Genkit Agents: Google Just Made Conversational AI Apps Way Less Painful to Build
Google's new Agents API for Genkit packages the boring plumbing of conversational AI — memory, streaming, session state — behind one interface. Here's what that actually means if you're a designer starting to build.
Google shipped a new Agents API inside Genkit, its open-source framework for building AI-powered apps. The short version: all the repetitive wiring that every conversational AI feature needs — message history, streaming, state persistence, a frontend protocol — is now one interface instead of a pile of custom plumbing you write from scratch each time.
If you've ever tried to build something like a support assistant or a step-by-step copilot and found yourself buried in infrastructure before you'd written a single line of actual product logic, this is the thing Google is trying to fix.
Why This Matters for Designers Who Are Starting to Build
The thesis here is simple. The hardest part of building a conversational AI feature isn't the AI — it's everything around it. How does the app remember what was said two turns ago? How do you stream a response word by word instead of dumping it all at once? How do you save and resume a session? What happens when the AI needs to pause and ask the user for approval before doing something consequential?
Until now, every team wired that up differently, by hand, on every project.
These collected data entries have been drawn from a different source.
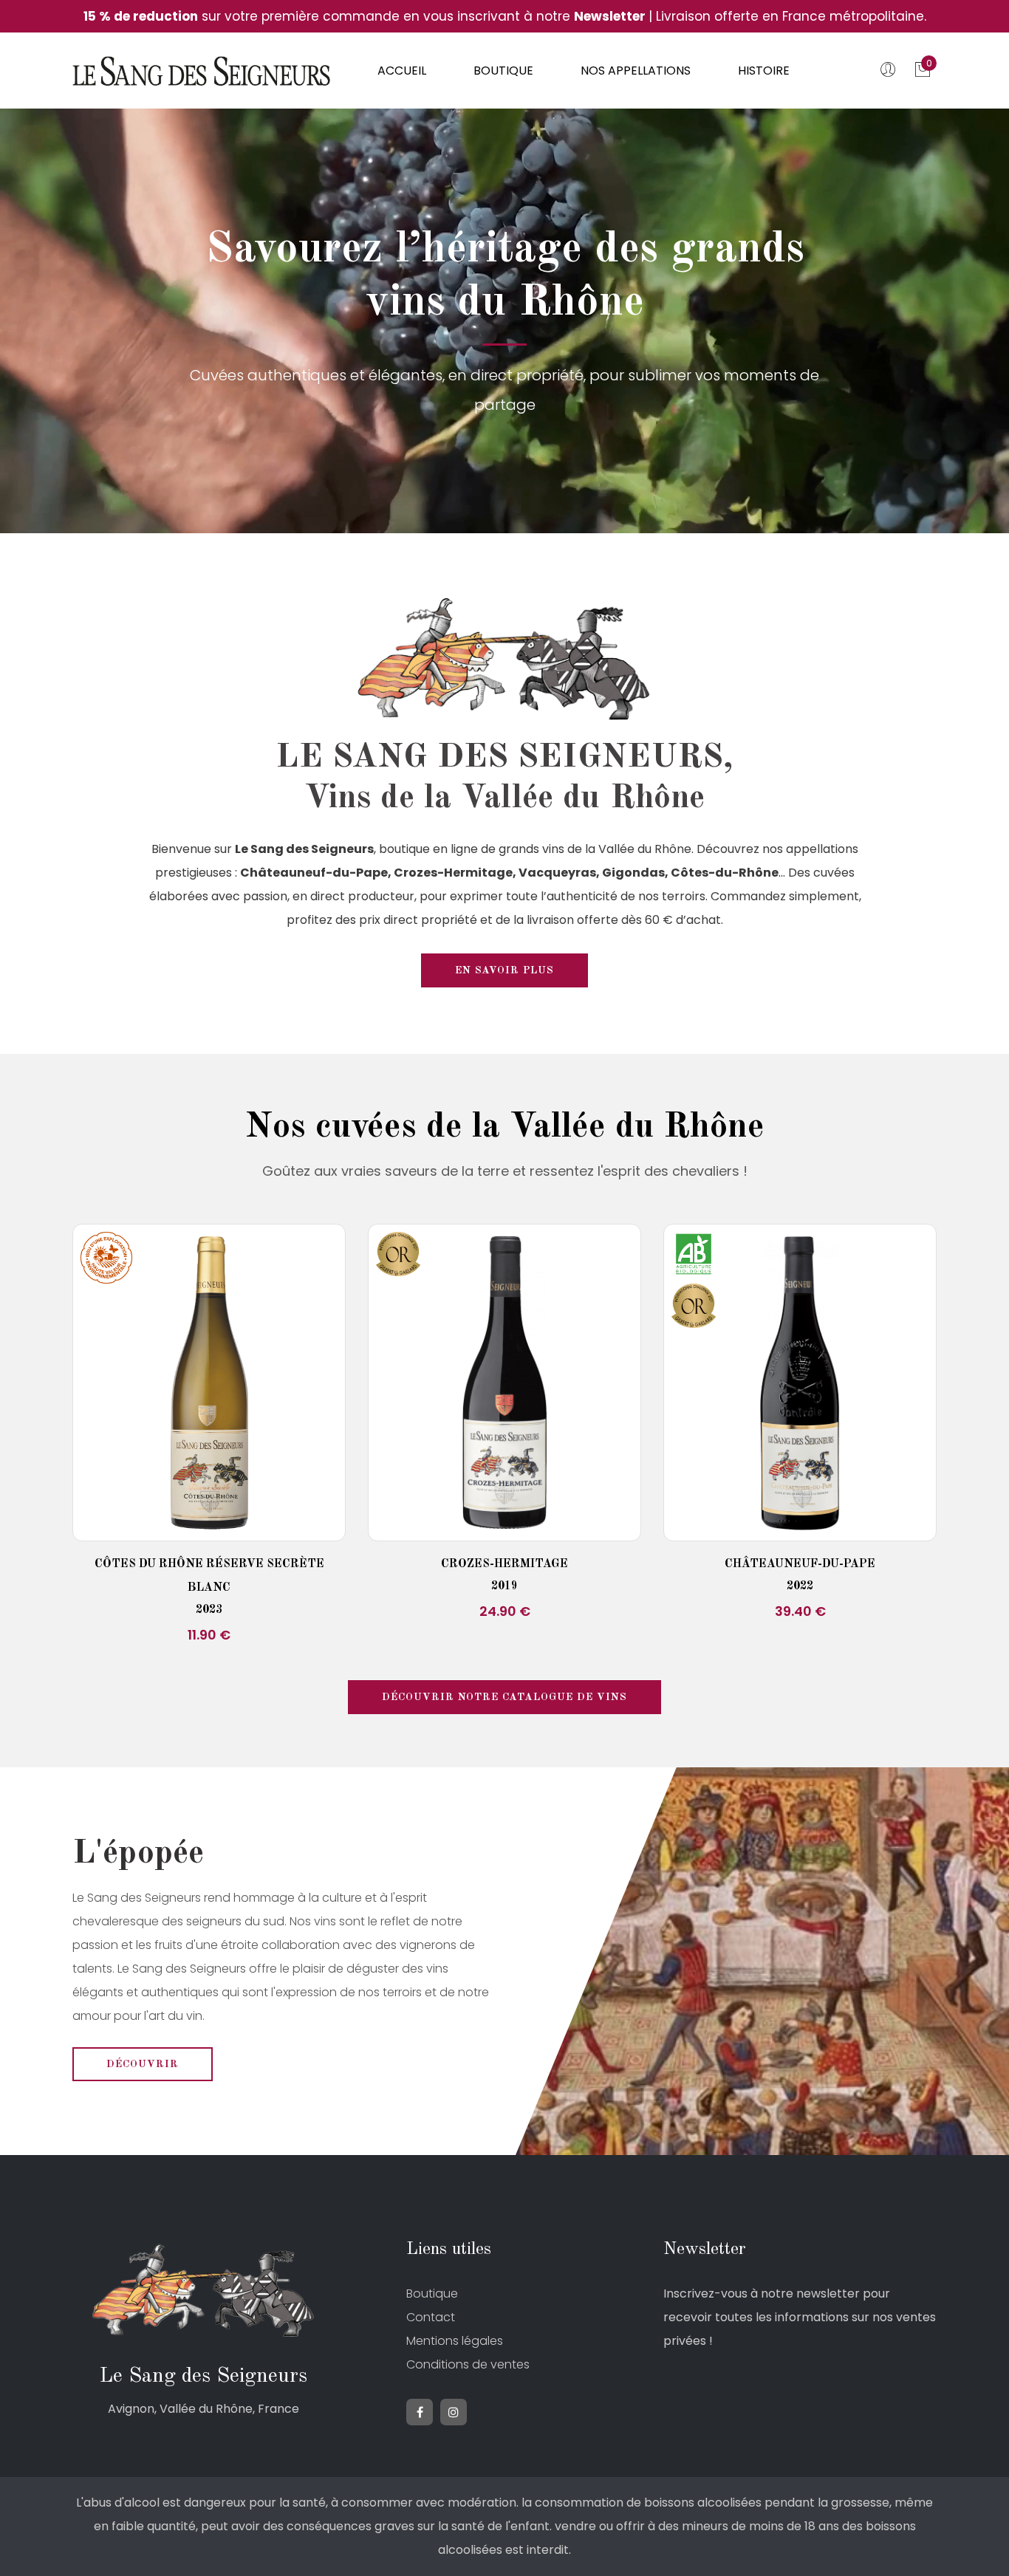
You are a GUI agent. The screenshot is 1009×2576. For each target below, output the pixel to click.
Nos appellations (636, 70)
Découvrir (142, 2064)
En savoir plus (504, 970)
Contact (430, 2317)
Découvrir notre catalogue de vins (504, 1697)
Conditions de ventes (468, 2364)
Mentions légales (454, 2340)
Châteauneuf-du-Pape (800, 1564)
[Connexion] (890, 71)
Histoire (764, 70)
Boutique (503, 70)
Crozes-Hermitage (504, 1564)
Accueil (401, 70)
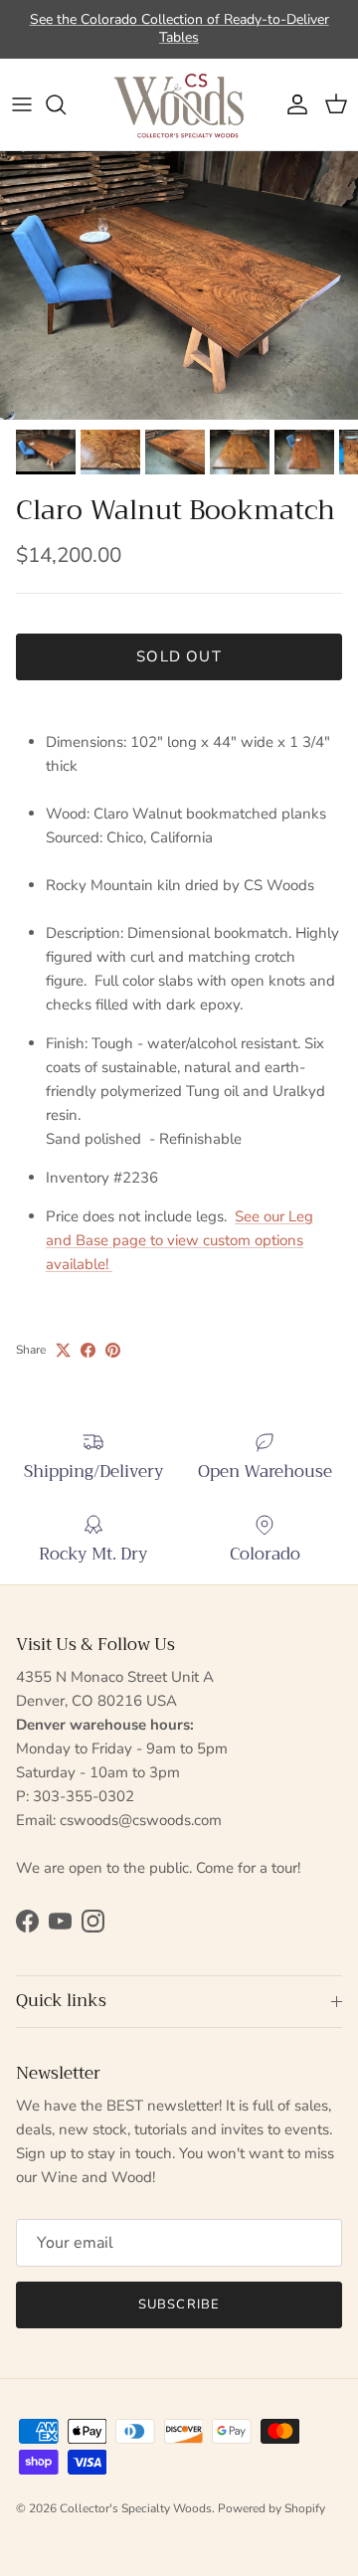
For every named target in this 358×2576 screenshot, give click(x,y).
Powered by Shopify (271, 2508)
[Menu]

Genkit's Agents API wraps all of it into one coherent system. That's not just a convenience for engineers — it's a meaningful shift for designers who are vibe-coding their own prototypes, because it means you can get to the interesting design problem faster.
What the Agents API Actually Includes
A few specific pieces worth knowing by name:
The chat() interface is the single API you use to talk to an agent, whether it's running locally on your machine or deployed behind a web server. You don't switch to a different tool when you go from testing to production. That consistency matters when you're iterating fast.
Session state — the agent's memory of a conversation — can live either on the server or on the client. Server-managed state (backed by Firestore, Google's managed database) means the app remembers everything even if a user closes the tab and comes back later. Client-managed state means the app stays stateless on the server side, which is simpler for early prototypes. You pick the model that fits your use case.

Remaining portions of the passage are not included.